──────── Selected passage
Monday, August 29, 2005

Rosetta Stone

I’ve been looking into learning some other languages.  In middle school and high school I took Spanish every year, so that was 6 years of Spanish; some of it has stuck with me and I can make myself understood and if I spend a week in Mexico, I remember a lot more and become even more fluent.  All of that said, it would be nice to brush up on my skills in Spanish, and I also have some amount of desire to learn a Middle Eastern language like Arabic.

Someone recommended Rosetta Stone as a great place to start with self-taught language lessons.  Looking at the pricing, I can spend either $195 for the Level 1 and $225 for the Level 2 Spanish CD-Roms, or just $49.95 per month or $149.95 for 6 months for internet access to the same lessons.  Obviously the internet access seems to be the best deal, but then I do not retain the CDs to be able to use in the future.

Has anyone used the Rosetta Stone system?  If so, did you buy the CDs or do the online version?  If you did not use Rosetta Stone, did you use someone else, and why?

Any comments are appreciated.


Anonymous said...

I've managed to learn another 2 languages in the past 3 years. I've not used a CD-Rom based solution so can't compare but here are my (probably slightly biased) views:

First - make sure you know why you want to learn the language and how you are going to use it. If it's for the holiday then you probably need to learn a conversational version. If it's for working in the language you might be better off learning the correct grammar at the beginning.
────────────────
- [Written problem A]:
For each statement, say yes or no according to the Rosetta Stone post, and quote the words that decide it: (i) The writer studied Spanish for six years. (ii) With the internet option, the writer would keep the CDs. (iii) The commenter compared a CD-Rom course with other methods.
- [Written problem B]:
Reproduce everything in the Rosetta Stone post from "Someone recommended Rosetta" down to "else, and why?", word for word.
Base every answer on the Rosetta Stone post alone.
──────── Information supplied
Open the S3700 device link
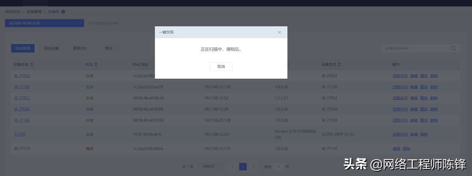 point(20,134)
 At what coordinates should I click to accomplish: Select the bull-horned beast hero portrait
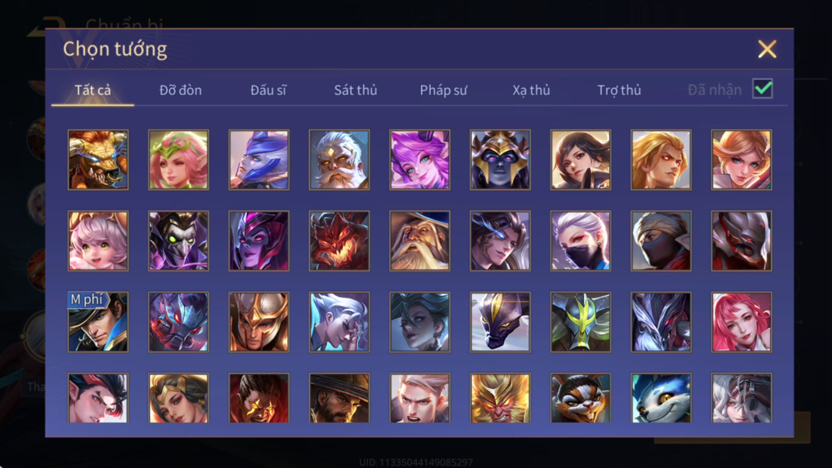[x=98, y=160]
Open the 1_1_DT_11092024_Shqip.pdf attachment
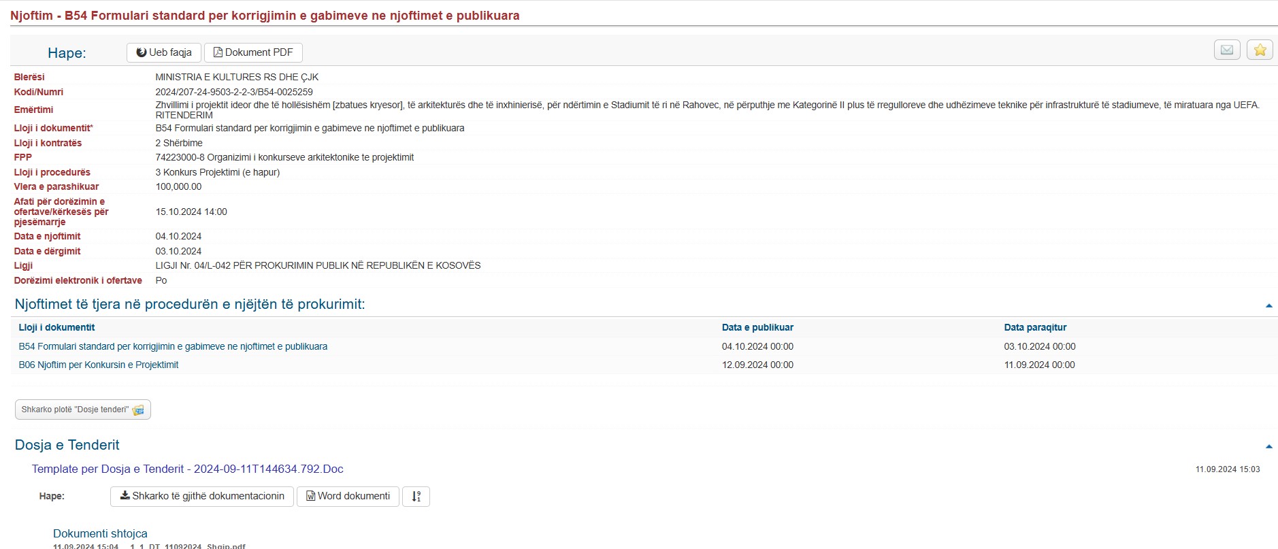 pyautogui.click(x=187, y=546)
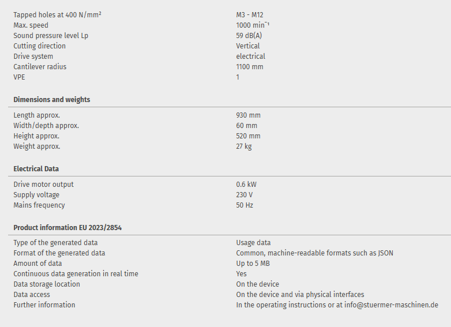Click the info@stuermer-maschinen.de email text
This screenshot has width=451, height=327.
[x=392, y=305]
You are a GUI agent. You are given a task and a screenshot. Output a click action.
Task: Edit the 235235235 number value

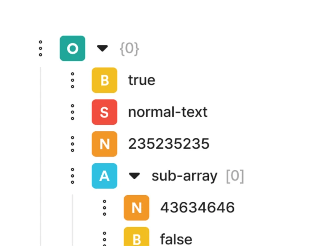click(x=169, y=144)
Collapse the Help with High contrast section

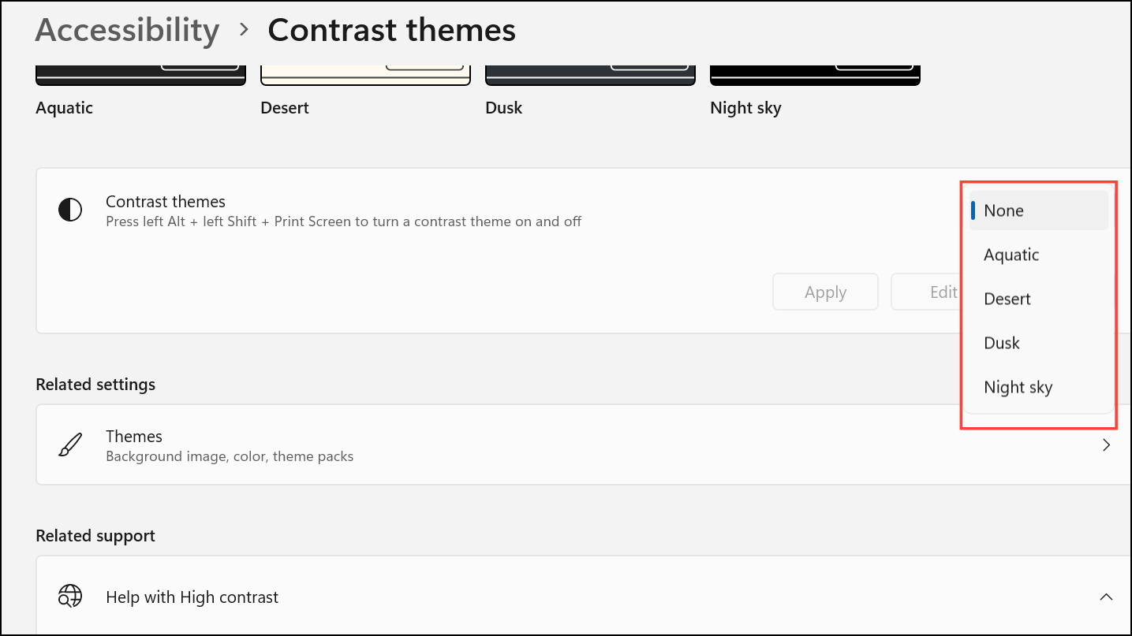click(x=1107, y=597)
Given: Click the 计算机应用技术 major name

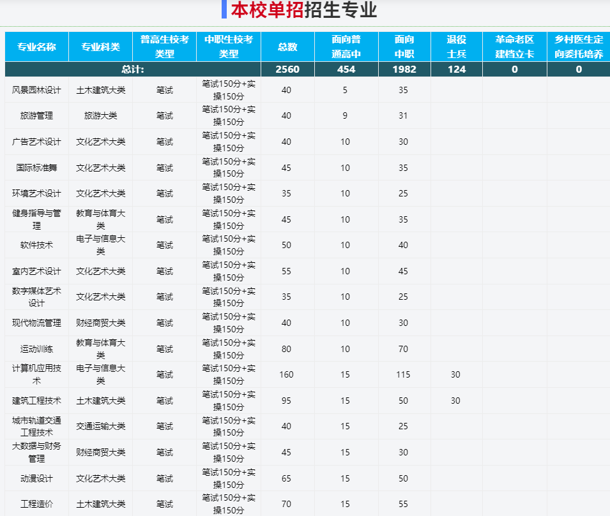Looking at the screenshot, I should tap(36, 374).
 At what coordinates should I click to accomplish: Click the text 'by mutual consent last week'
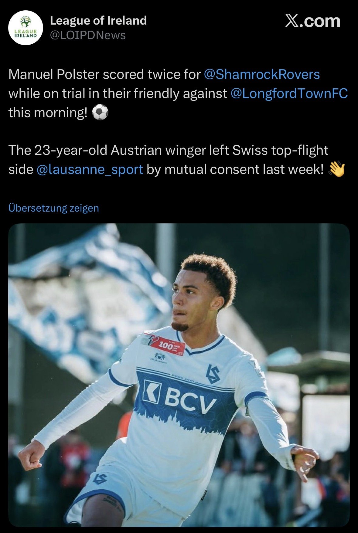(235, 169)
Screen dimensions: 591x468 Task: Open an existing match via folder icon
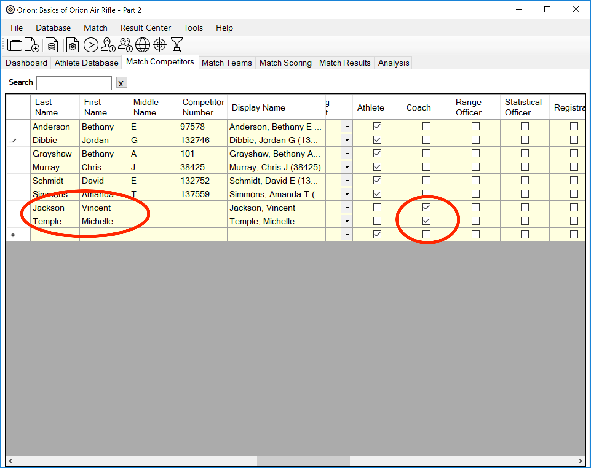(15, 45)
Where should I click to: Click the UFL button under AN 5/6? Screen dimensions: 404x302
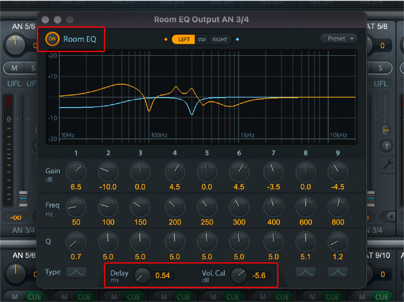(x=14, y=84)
────────────────
- [Worked solution A]:
(i) Yes: "so that was 6 years of Spanish"
(ii) No: "but then I do not retain the CDs to be able to use in the future"
(iii) No: "I've not used a CD-Rom based solution so can't compare"

- [Worked solution B]:
Someone recommended Rosetta Stone as a great place to start with self-taught language lessons.  Looking at the pricing, I can spend either $195 for the Level 1 and $225 for the Level 2 Spanish CD-Roms, or just $49.95 per month or $149.95 for 6 months for internet access to the same lessons.  Obviously the internet access seems to be the best deal, but then I do not retain the CDs to be able to use in the future.

Has anyone used the Rosetta Stone system?  If so, did you buy the CDs or do the online version?  If you did not use Rosetta Stone, did you use someone else, and why?